NO NEW WARS
A moratorium on new military interventions and a restoration of Congress's exclusive war powers.
Why this matters.
Article I, Section 8 of the Constitution vests the power to declare war exclusively in Congress. Since 1942, no formal declaration has been issued, yet U.S. forces have been deployed in active hostilities in dozens of countries under expansive readings of the 2001 and 2002 Authorizations for Use of Military Force (AUMFs). Repeal of the 1991 and 2002 Iraq AUMFs passed the Senate 66–30 in March 2023, demonstrating bipartisan support for restoring constitutional limits.
Non-partisan in application.
The War Powers Resolution (50 U.S.C. §§ 1541–1548) already requires presidential notification within 48 hours and withdrawal within 60 days absent congressional authorization. We support strict enforcement of this existing statute and repeal of the open-ended 2001 AUMF. These are non-partisan structural reforms grounded in the constitutional text.

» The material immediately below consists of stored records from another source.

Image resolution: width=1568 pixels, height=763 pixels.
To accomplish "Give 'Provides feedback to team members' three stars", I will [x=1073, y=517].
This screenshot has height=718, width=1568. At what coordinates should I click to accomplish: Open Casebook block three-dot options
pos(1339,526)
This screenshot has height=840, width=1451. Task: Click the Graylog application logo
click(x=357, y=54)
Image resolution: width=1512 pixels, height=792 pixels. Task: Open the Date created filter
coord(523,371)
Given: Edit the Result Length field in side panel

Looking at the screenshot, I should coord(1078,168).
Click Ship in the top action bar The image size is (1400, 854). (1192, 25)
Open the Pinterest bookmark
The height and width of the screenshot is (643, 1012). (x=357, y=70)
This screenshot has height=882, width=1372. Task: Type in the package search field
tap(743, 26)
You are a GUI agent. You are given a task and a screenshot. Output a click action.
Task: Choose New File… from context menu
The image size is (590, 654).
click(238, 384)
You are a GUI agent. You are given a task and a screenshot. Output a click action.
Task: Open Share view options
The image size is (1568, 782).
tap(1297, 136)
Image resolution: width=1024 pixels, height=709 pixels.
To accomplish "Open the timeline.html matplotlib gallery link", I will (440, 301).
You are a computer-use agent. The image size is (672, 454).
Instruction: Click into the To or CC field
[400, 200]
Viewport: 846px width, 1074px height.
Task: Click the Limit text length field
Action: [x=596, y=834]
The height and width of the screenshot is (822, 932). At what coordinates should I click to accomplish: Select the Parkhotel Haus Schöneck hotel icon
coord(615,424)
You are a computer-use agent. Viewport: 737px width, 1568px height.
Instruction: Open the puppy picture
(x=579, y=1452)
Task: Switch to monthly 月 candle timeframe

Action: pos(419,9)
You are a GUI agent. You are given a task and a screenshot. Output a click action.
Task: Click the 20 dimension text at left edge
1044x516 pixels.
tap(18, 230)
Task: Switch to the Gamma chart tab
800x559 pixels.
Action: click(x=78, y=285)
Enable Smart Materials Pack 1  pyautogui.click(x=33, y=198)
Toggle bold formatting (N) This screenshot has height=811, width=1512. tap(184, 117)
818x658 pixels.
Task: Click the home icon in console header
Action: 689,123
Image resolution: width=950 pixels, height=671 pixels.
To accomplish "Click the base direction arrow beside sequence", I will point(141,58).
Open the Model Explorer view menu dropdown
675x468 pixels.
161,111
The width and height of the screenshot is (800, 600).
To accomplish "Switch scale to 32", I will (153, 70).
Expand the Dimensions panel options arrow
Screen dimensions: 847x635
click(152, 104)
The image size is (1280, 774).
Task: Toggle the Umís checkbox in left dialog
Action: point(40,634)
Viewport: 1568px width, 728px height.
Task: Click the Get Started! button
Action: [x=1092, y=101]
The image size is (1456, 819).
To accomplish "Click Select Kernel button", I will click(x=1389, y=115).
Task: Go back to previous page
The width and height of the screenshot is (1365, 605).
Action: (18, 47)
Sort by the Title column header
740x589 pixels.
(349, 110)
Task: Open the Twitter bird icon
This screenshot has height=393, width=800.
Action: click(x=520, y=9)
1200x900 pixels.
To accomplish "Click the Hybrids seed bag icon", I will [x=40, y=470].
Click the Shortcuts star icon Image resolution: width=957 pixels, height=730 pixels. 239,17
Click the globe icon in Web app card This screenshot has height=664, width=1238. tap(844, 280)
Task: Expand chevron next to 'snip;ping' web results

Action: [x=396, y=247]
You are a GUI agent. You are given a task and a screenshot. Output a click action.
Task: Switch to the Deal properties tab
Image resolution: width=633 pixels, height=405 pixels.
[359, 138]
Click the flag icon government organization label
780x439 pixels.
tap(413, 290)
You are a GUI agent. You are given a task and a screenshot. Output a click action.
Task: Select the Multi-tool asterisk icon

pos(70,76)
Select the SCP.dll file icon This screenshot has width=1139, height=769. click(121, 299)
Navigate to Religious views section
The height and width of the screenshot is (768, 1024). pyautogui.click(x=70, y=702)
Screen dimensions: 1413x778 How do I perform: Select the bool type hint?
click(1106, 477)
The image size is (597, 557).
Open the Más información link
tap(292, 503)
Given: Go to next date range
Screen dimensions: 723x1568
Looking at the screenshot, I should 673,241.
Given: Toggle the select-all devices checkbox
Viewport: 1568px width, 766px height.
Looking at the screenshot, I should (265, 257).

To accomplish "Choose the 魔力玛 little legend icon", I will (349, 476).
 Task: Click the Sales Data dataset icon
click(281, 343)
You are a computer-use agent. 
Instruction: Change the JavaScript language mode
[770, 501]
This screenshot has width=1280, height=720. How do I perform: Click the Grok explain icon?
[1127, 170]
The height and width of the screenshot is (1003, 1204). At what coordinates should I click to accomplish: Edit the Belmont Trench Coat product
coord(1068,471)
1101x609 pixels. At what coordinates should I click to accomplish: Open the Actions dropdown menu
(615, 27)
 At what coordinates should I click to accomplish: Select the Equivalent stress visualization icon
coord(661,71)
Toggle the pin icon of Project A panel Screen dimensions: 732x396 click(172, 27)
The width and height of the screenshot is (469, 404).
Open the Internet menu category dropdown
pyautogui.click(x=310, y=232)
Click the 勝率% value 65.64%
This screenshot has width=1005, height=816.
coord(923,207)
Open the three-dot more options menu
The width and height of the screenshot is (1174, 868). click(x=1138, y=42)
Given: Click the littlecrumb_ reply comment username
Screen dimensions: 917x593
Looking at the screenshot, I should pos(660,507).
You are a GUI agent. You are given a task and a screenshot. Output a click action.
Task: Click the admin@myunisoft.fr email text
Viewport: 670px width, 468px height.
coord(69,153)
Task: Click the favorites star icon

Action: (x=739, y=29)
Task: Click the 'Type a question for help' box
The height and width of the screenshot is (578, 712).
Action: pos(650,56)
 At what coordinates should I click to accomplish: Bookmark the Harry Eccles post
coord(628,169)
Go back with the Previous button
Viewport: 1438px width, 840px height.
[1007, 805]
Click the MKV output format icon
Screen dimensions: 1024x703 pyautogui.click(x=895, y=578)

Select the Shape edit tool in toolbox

Measurable outcomes. Hard deadlines.
Every avoided conflict saves an estimated $50–$100 billion in direct military expenditure and prevents thousands of service-member and civilian casualties. Repealing the 2001 AUMF closes the legal loophole that authorized 41 military operations in 19 countries. The Tracker tallies each new authorization introduced, each sunset amendment, and each deployment notification.
The Accountability Tracker records every vote on AUMF repeal, sunset amendments, and new military authorization bills. It also logs 48-hour war powers notifications and any House or Senate sign-on letters opposing unauthorized deployments. Candidates must have a 100% record against new open-ended authorizations to earn PAC support.
Co-sponsor legislation to sunset the 2001 AUMF within 180 days and require affirmative votes for any new force authorization.
Achieve majority House support for the AUMF repeal; score floor votes and committee markups.
Senate passage and presidential signature; establishment of a permanent War Powers Compliance Office under GAO.
Zero new unauthorized deployments; every use of force backed by a specific, time-limited congressional resolution.